In 2017, the year I left Mills as a staff member, departments were reorganized and many beloved tenured faculty were let go. There were faculty and staff who asked about the endowments, those same questions asked by the complaint. Yes, the college had money then, in RESTRICTED FUNDS. If you do not understand what Restricted Funds are and how they are earmarked for a certain type of spending only, then perhaps you might want to have a discussion with someone in the Finance Department, pick a college, any college-they are all the same. They are Restricted by the donor, meaning it cannot be spent on operating expenses unless that is what it is earmarked for.
The fiscal crisis was not hidden, as stated in the Complaint. It made the news! KRON4 aired it as did other news outlets.

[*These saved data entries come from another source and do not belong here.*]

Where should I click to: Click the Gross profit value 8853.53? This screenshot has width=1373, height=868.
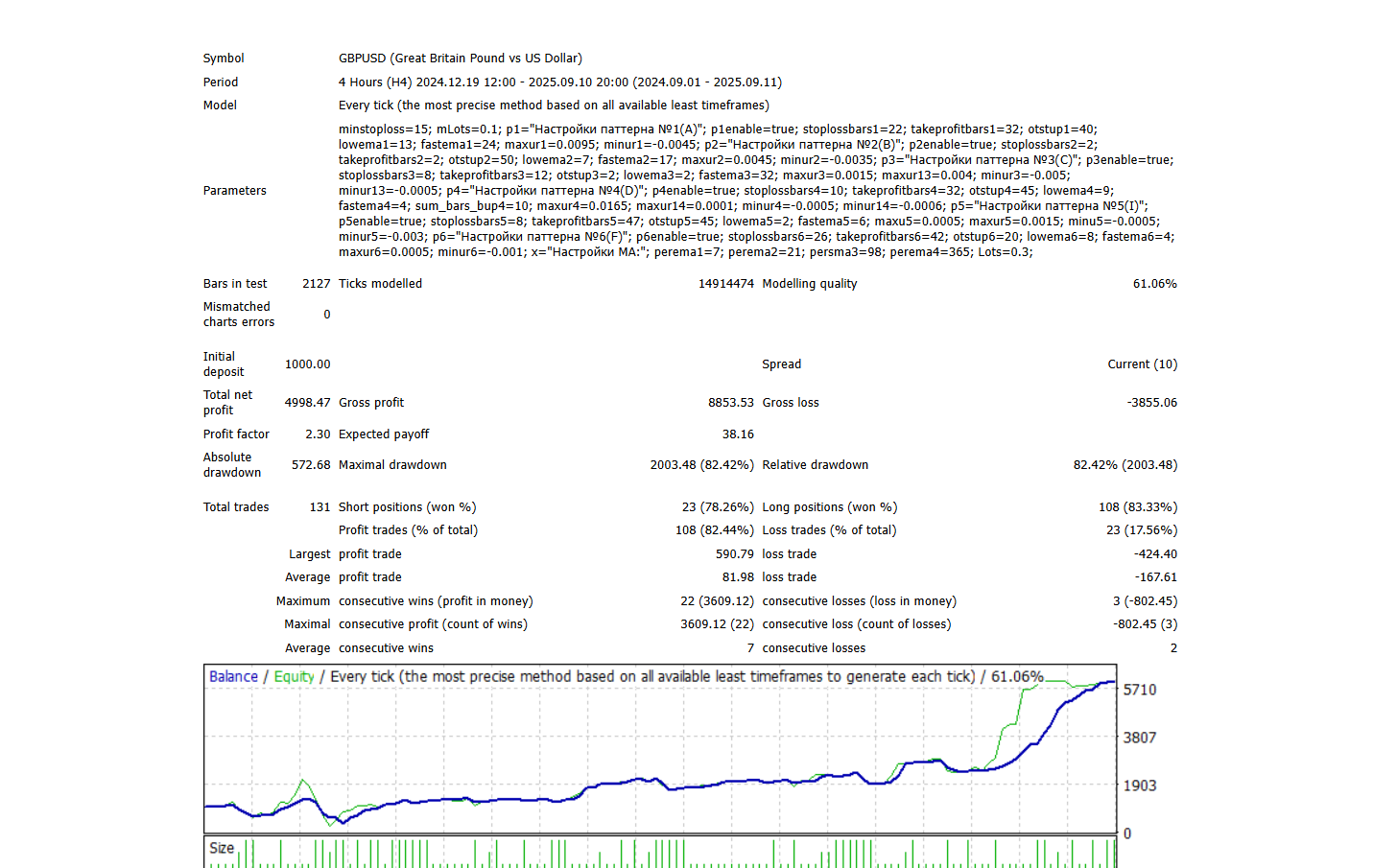pos(730,403)
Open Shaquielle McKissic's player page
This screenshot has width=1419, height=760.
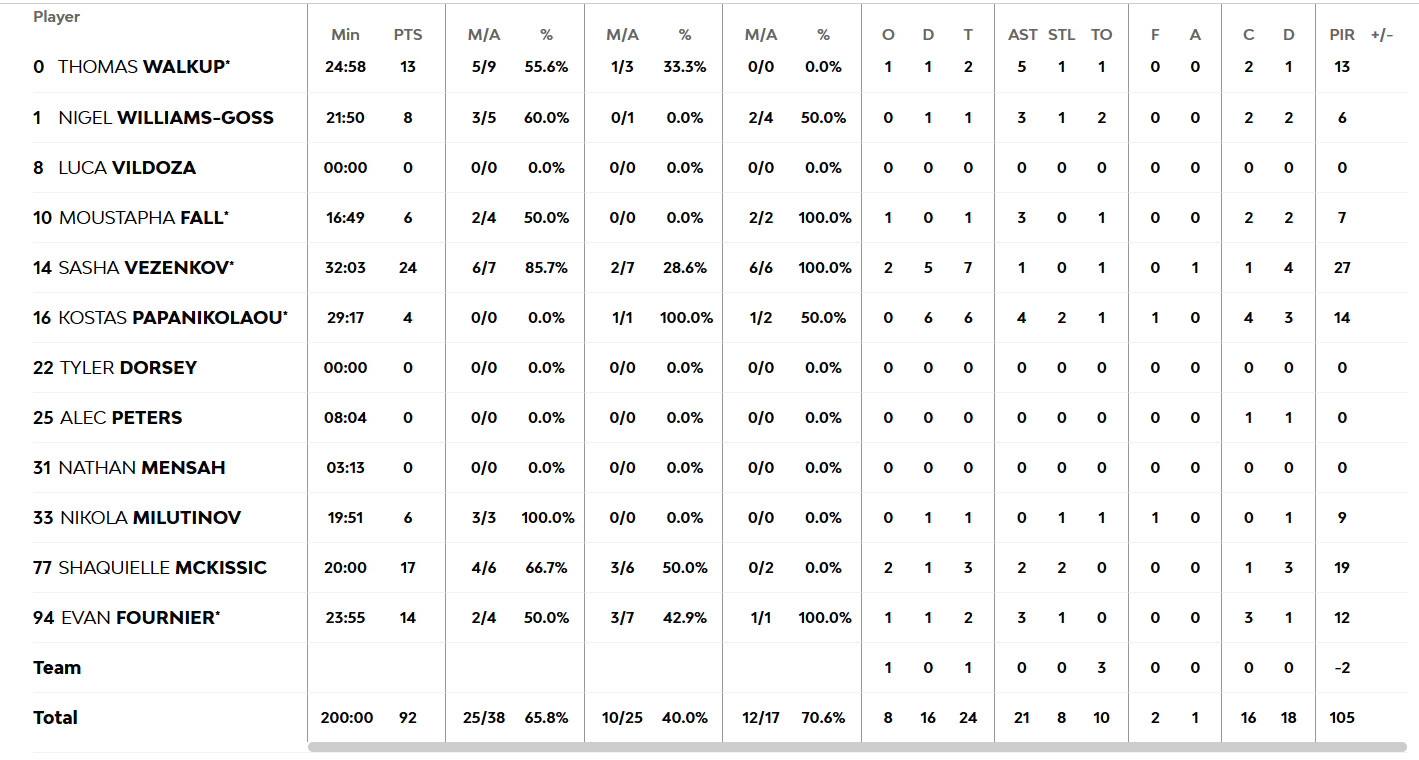click(x=162, y=567)
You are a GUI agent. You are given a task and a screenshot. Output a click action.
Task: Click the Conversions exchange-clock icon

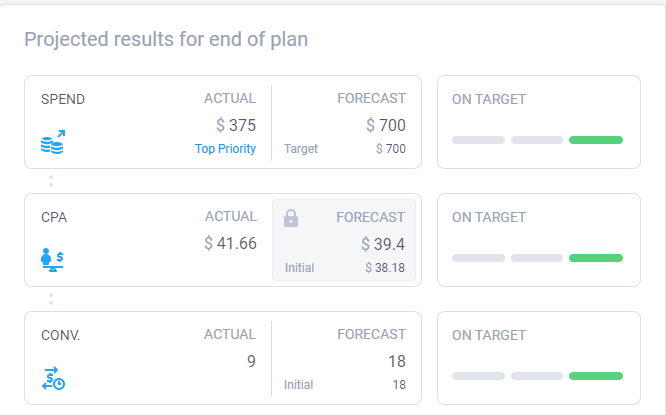point(53,378)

I was hopeful, as many of my friends still working at the college, by the announcement of a merger with Northeastern University. Northeastern is a fantastic college - my cousin graduated from there with an engineering degree. I read into that announcement, as many of us did, that a merger meant change. Please don’t be afraid of change. Change is a part of life, kind of like death and taxes-it’s painful but it happens. Look at many businesses during the pandemic, the ones who didn’t change and adapt are gone. I really don’t want Mills to go the way of the Dodo bird.
I am afraid all this lawsuit will accomplish is making Mills file for bankruptcy, sell all of its assets-yes, this means the land as well-most likely to developers, and close for good. They cannot sell assets that are restricted. This means there are two options - merge or go bankrupt. Mills would no longer be a tranquil oasis in the heart of Oakland.
The alumni have proven resourceful by fundraising for this lawsuit, if they truly don’t want the merger, then how about fundraising not for $5million, but $500 million a year for the next 5. Maybe Mills will still be a women’s undergraduate degree granting institution then, otherwise, please vote YES for the merger and give the staff, faculty, and current students HOPE.